# The Pits



## Pauliemon (Jun 28, 2017)

Is this pitting severe,...pull my finger.


----------



## bricycle (Jun 28, 2017)

Well, it's not "light"....


----------



## mfhemi1969 (Jun 28, 2017)

Pauliemon said:


> Is this pitting severe,...pull my finger.View attachment 488602



WOW thats deep!


----------



## partsguy (Jun 28, 2017)

It's finished....


----------



## Pauliemon (Jun 28, 2017)

Turned out ok. A little Bondo and a airbrush does wonders.

 

The Bondo spots look like rust. I love when a plan comes together even if it was really not a plan.


----------



## fordmike65 (Jun 28, 2017)

mfhemi1969 said:


> WOW thats deep!



THSS


----------



## Pauliemon (Jun 28, 2017)

partsguy said:


> It's finished....



Beautiful place.
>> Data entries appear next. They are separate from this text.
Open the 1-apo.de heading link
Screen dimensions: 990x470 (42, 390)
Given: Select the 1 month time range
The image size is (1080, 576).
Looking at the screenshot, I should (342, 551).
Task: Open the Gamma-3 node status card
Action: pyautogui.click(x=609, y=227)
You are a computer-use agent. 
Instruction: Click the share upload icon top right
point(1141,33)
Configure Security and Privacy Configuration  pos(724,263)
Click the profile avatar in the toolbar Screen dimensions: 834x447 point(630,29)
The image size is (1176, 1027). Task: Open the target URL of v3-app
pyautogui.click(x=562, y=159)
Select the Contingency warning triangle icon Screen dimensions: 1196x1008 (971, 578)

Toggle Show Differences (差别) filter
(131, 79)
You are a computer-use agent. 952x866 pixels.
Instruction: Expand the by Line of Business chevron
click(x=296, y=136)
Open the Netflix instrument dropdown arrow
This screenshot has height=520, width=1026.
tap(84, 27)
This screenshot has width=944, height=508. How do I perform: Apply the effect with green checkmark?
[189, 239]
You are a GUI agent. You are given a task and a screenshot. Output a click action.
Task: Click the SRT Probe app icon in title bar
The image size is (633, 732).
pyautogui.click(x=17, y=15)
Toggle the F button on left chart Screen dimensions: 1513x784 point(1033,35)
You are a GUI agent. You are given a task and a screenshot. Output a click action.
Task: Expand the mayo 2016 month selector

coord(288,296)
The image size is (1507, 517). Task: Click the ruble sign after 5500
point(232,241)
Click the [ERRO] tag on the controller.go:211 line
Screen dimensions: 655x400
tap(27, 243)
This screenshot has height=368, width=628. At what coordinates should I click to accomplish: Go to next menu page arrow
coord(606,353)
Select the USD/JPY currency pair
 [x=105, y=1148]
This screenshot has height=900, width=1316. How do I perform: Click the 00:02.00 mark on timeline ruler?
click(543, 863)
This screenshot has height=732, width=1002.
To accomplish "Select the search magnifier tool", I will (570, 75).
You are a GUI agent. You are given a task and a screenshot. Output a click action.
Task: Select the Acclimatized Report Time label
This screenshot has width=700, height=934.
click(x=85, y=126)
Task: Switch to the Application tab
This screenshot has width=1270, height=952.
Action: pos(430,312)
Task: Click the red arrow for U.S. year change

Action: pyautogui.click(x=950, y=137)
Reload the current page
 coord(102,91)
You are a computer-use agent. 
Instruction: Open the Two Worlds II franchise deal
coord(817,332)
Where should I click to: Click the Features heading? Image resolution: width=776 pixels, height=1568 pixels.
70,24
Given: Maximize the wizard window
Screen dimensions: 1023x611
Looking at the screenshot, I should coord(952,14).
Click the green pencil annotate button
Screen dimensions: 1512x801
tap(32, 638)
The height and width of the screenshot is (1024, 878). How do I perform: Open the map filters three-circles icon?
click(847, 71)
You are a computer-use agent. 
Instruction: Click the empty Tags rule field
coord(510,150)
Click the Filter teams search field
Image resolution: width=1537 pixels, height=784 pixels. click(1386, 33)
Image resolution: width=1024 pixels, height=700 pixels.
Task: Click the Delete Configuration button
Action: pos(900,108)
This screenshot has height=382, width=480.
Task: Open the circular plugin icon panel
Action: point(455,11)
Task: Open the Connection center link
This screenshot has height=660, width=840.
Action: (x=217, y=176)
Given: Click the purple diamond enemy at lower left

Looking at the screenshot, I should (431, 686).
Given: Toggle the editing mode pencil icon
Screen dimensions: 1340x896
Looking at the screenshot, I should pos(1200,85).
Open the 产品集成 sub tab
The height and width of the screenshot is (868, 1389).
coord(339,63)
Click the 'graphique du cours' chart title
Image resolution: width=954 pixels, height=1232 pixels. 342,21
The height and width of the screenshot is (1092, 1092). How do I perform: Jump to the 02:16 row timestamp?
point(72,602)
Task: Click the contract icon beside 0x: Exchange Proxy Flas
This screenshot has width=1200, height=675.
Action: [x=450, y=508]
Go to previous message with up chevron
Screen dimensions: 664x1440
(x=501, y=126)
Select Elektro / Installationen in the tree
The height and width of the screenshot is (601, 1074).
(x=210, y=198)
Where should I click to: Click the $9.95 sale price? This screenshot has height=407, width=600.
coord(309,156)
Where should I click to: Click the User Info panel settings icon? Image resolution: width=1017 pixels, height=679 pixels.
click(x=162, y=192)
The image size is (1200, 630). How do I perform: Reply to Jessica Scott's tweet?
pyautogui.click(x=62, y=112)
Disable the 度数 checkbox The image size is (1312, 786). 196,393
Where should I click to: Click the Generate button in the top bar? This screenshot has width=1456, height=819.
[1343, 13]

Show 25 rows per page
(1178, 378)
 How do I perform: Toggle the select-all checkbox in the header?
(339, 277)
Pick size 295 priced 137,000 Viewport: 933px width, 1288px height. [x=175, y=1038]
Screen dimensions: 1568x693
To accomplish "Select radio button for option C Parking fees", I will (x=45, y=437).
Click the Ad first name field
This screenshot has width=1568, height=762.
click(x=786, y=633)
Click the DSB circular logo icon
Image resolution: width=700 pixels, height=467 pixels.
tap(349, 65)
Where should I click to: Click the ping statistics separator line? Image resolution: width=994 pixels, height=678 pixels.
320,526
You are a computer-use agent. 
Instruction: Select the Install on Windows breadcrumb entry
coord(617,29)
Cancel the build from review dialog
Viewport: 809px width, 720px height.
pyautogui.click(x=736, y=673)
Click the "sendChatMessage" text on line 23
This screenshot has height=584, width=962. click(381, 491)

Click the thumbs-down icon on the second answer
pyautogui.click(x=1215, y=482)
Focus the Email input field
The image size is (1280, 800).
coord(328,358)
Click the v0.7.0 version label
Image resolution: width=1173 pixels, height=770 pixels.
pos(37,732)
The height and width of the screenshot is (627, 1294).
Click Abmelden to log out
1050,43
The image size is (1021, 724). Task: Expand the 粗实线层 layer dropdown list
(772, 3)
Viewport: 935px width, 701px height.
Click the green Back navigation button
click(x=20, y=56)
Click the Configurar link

We were in England and Ireland last year. Everyone there told us we should see Scotland. Maybe next trip.


----------



## rustjunkie (Jun 28, 2017)

Pauliemon said:


> Is this pitting severe...View attachment 488602




no


----------



## Pauliemon (Jun 28, 2017)

rustjunkie said:


> no



Now that's some pitting worth preserving. Very nice!


----------



## Adamtinkerer (Jul 2, 2017)

Don'take either bike off any "sweet jumps"!!!


----------



## barneyguey (Jul 2, 2017)

Pauliemon said:


> Is this pitting severe,...pull my finger.View attachment 488602



Drive a steak in it!


----------



## morton (Jul 3, 2017)

Did you try buffing it out?  Mix up some sand with your favorite polish, crank up the buffer and you should be good to go.


----------



## juanitasmith13 (Jul 3, 2017)

Unclean! Unclean! (As in leprosy)..... Really liked the 'pipes'!!! @partsguy


----------



## TR6SC (Jul 4, 2017)

Mmmmm, pits!


----------